Rotate the crankshaft in the normal direction with the lifter on the camshaft base circle. The dial indicator should read zero until the lobe starts to move the lifter and/or pushrod. When the dial indictor shows .050? of lift, note the reading on the degree wheel as the opening point of the valve. Continue to turn the crank until the dial indictor shows the maximum lift of the cam lobe. Again, note the reading on the degree wheel. Continue to rotate the cam until the dial indicator shows .050? again. Note the reading on the degree wheel as the point where the valve closes.

Repeat this same procedure for the number one exhaust valve lobe on the cam.

You can now compare the opening and closing points of the cam against the timing specs that came with the cam.

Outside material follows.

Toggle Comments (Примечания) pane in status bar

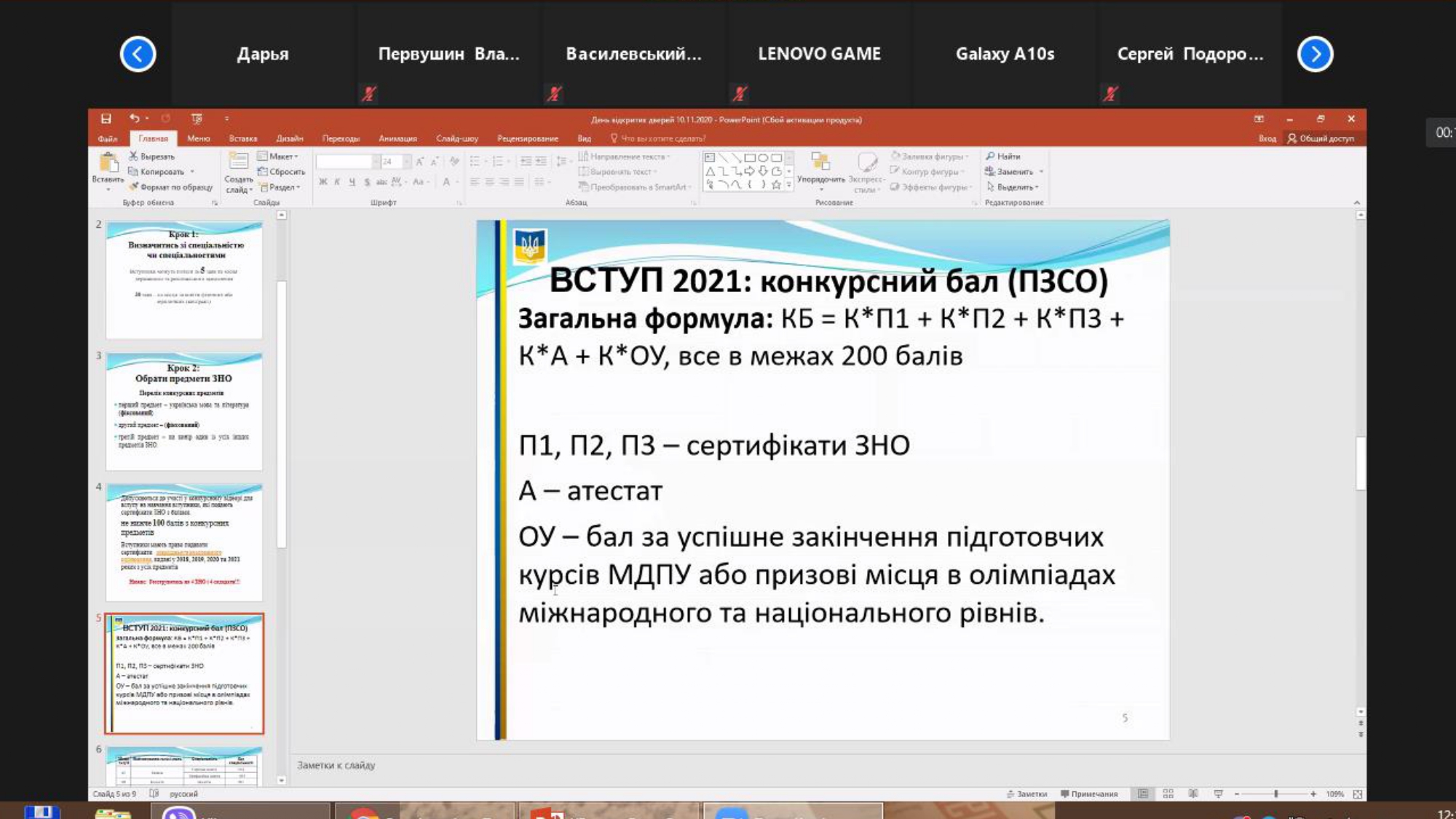pos(1089,794)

If the intake valve is opening several degrees later than the spec indicated on the spec sheet, the cam is retarded and you should correct it by adding that many additional degrees of advance. Or, if the cam is right on the specifications but you want to try a couple of additional degrees of advance, then you can make the adjustments as needed.

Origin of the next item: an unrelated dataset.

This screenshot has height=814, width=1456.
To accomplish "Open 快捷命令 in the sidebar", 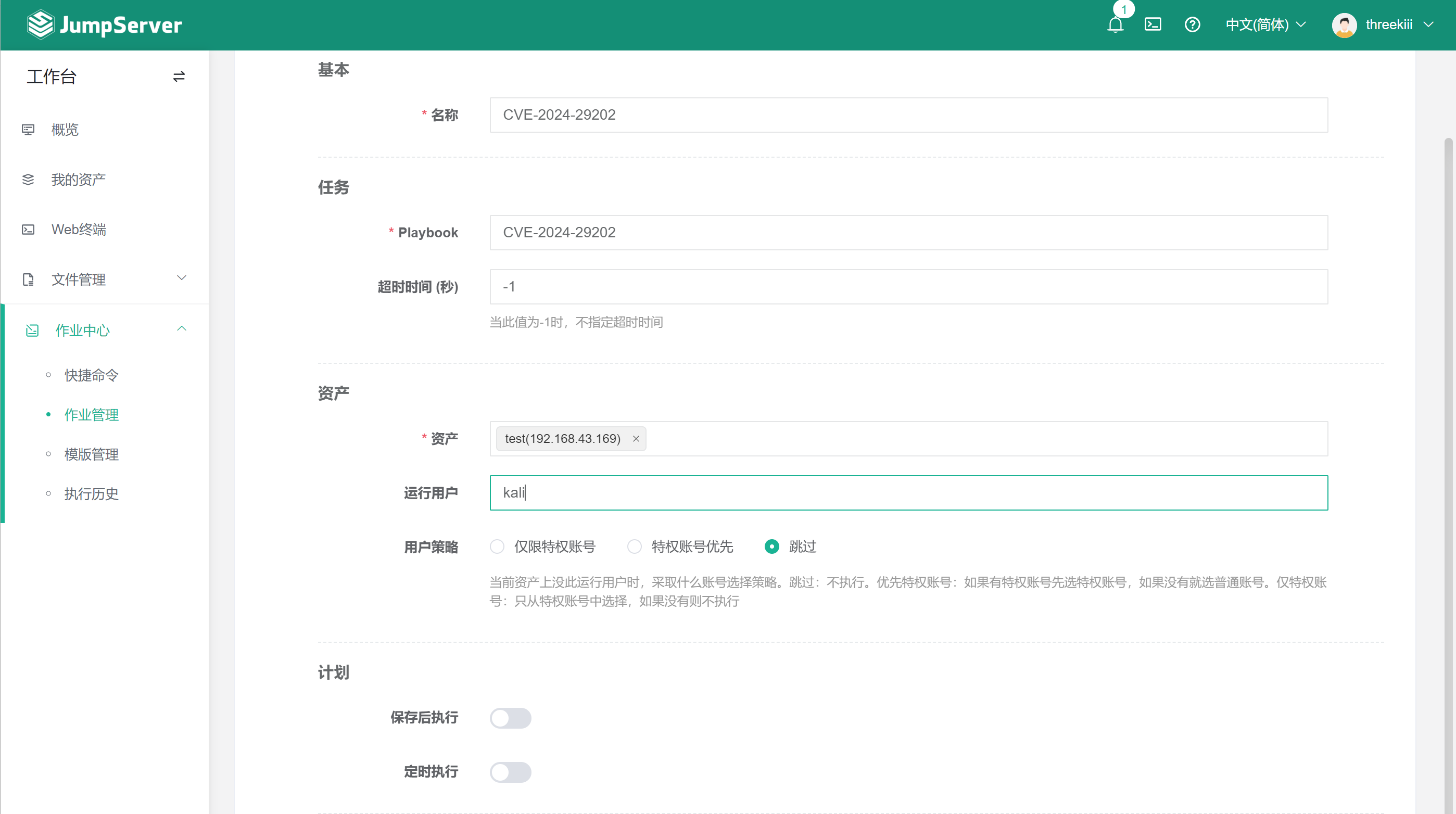I will click(91, 375).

Determining how much advance gives the best results in any given engine is a process of trial and error. You usually have to pick a setting that experience tells you works well with a particular cam and set of cylinder heads. Then you have to confirm it on a dyno or a test track (or wait for feedback from your customer as to whether he’s happy with the way the engine runs or not). If you aren’t seeing the results you hoped for, then you need to go back and start tweaking the timing a little this way or that until the engine performs the best.

It’s also a good idea to use the degree wheel or a computerized cam checker such as the Cam Doctor to check the accuracy of the camshaft itself. Most cam suppliers do an excellent job of machining their products, but sometimes mistakes happen. Better to catch a bad cam before it goes into a finished engine than later.

Something else you need to keep in mind when advancing cam timing is the amount of piston to valve clearance in the engine, and how cam timing will affect that. If the clearances are tight and the reliefs in the tops of the pistons are not deep enough to clear the valves if the cam is advanced too much, you can create an interference problem with too much advance. Minimum clearance should be .010? to .015? to allow for valve float at high rpm and thermal expansion when the engine gets hot.